Un vendredi 23 septembre 2011, le Prix National de Littérature 2006 et éminent journaliste, José Miguel Varas, est décédé à la suite d’un arrêt cardiaque alors qu’il dormait. Sa mort survient le jour même de la mort de son grand ami, le poète Pablo Neruda.

Par Carlos Pinto Vidal

JOSÉ MIGUEL VARAS

josé Miguel est un personnage de grandes histoires qu’il a écrit, qui lui ont valu la plus haute distinction des lettres au Chili et d’autres dans différents pays, y compris en Europe.

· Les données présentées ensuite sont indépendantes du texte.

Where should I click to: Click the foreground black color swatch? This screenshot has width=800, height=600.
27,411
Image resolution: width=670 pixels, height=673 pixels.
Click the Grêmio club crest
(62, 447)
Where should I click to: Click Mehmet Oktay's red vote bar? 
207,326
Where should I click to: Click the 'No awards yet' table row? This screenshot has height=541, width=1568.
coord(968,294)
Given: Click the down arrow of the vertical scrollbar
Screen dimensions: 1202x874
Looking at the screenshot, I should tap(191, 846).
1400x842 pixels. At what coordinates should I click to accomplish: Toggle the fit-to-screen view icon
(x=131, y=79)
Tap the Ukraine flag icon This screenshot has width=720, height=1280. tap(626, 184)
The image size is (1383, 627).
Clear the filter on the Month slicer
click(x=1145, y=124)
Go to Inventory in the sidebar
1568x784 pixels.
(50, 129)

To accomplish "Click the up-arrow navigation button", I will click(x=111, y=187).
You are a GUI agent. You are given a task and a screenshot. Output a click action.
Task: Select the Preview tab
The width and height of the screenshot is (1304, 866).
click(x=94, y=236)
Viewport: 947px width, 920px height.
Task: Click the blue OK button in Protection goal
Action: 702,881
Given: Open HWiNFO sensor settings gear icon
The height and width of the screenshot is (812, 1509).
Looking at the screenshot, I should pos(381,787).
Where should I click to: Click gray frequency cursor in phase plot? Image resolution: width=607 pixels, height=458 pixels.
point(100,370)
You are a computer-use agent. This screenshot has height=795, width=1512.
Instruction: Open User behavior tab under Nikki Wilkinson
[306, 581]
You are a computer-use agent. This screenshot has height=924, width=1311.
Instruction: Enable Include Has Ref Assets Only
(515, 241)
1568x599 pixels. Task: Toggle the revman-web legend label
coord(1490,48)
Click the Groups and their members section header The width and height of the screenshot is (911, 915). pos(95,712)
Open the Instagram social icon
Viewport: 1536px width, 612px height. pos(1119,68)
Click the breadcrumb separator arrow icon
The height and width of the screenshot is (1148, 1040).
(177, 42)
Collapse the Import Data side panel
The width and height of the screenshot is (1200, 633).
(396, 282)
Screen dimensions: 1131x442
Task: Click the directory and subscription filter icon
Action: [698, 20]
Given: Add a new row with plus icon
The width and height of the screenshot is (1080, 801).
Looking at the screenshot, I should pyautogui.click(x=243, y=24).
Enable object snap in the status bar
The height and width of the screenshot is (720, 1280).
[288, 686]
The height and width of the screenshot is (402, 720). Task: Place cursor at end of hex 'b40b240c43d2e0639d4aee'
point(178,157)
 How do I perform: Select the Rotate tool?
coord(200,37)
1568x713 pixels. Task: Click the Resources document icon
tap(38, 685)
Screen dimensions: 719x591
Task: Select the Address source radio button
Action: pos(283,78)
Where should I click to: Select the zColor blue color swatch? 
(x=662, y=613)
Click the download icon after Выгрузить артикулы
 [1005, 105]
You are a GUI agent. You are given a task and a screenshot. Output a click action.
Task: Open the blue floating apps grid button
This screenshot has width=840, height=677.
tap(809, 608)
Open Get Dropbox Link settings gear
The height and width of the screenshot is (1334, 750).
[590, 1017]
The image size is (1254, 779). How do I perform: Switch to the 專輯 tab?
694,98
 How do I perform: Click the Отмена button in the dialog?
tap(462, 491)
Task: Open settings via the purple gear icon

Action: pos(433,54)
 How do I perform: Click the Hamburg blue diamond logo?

C’est lui qui a dirigé l’équipe de journalistes chiliens qui a développé sous la dictature militaire au Chili des programmes quotidiens par Radio Moscou, destinés à l’opinion publique internationale et au peuple chilien.

► À penser en dessin : FENÊTRE SUR COUR

« Écoute Chili », a été suggéré depuis le Chili par un groupe de combattants clandestins. José Miguel Varas a accompagné le secrétaire général du PC chilien, Luis Corvalán, dans toutes ses tournées dans les pays européens après que la dictature fut contrainte à le libérer sous la pression internationale et grâce à l’aide fraternelle de l’ex-Union soviétique à l’époque.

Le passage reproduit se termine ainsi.